Aussi, l’insécurité qui défraie la chronique ces derniers jours a effrayé les esprits. Elle ne semble épargner personne. Les malins se sentent-ils libérés depuis la disparition du Maréchal? C’est à croire que ces génies malfaisants sont sortis de la bouteille dans laquelle le Maréchal les avait enfermés. Sur ce dossier, le président du Conseil militaire de la transition (PCMT) semble débordé. Quelque chose lui échappe. Peut-être qu’un groupe autour de lui veut lui signifier qu’il n’est rien d'autre que leur création. Et qu’il doit leur obéir aux doigts et à l’œil.
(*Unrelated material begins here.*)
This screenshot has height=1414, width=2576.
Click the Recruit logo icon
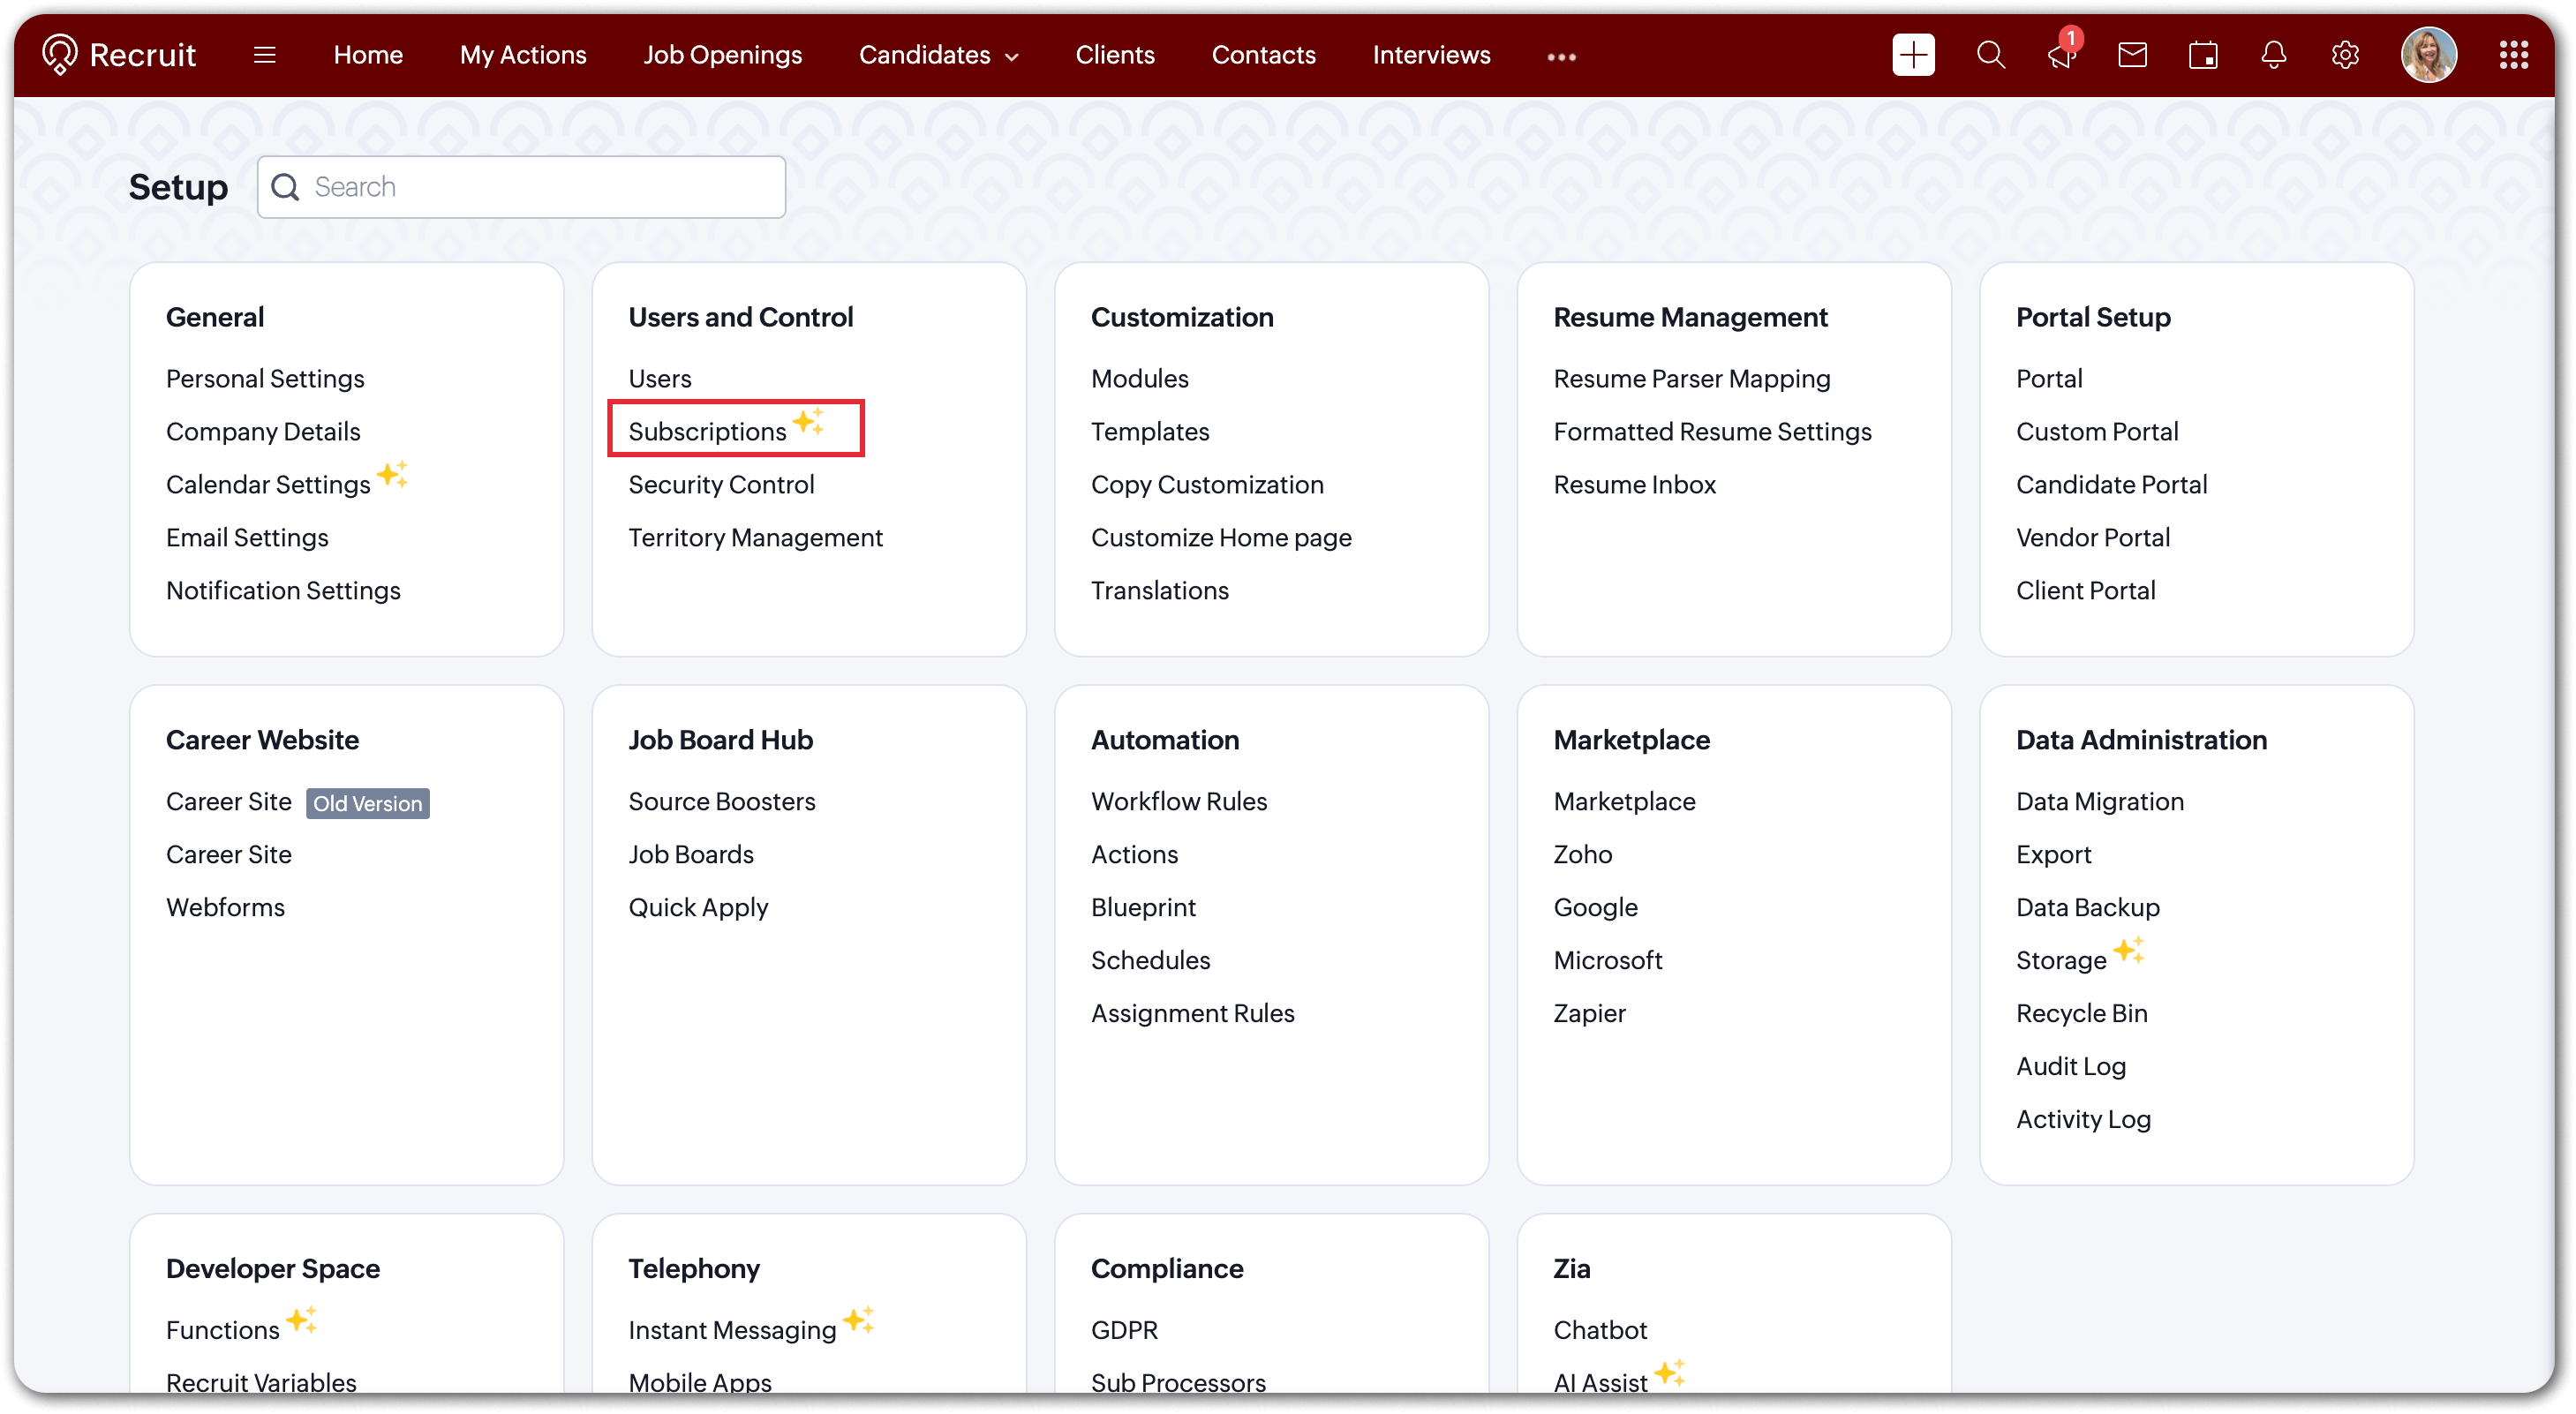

Enfin, la rocambolesque affaire de l’ex-première Dame Hinda Deby Itno, de sa fratrie et du défunt colonel, illustre bien le drame qui se joue dans cette transition où se mêle insécurité et règlement de compte. Il y a comme un film à feuilleton qui se joue dans l’ombre. Un appel à témoin est même lancé par le Ministère de la Sécurité publique, avec à la clé 50 millions de F CFA comme récompense pour retrouver le ou les meurtriers. Décidément dans cette République, il y a des citoyens plus citoyens que d’autres. Cette affaire met en colère les Tchadiens. Ils n'ont d'autre choix que de se contenter d’être des téléspectateurs. Ils attendent le prochain épisode d’une série haletante où la princesse et sa fratrie tombent de leur piédestal, accusés à tort ou à raison d’avoir les mains salies par le sang du défunt colonel. Et surtout des mains pleines des liasses d’argent. Eux qui n’ont pas su ou pu se mettre à l’abri, loin du pays, au lendemain du départ sans retour du Maréchal.
NB : Nous reviendrons, inchAllah, dans les prochains jours dans une chronique pour parler des perspectives de 2022.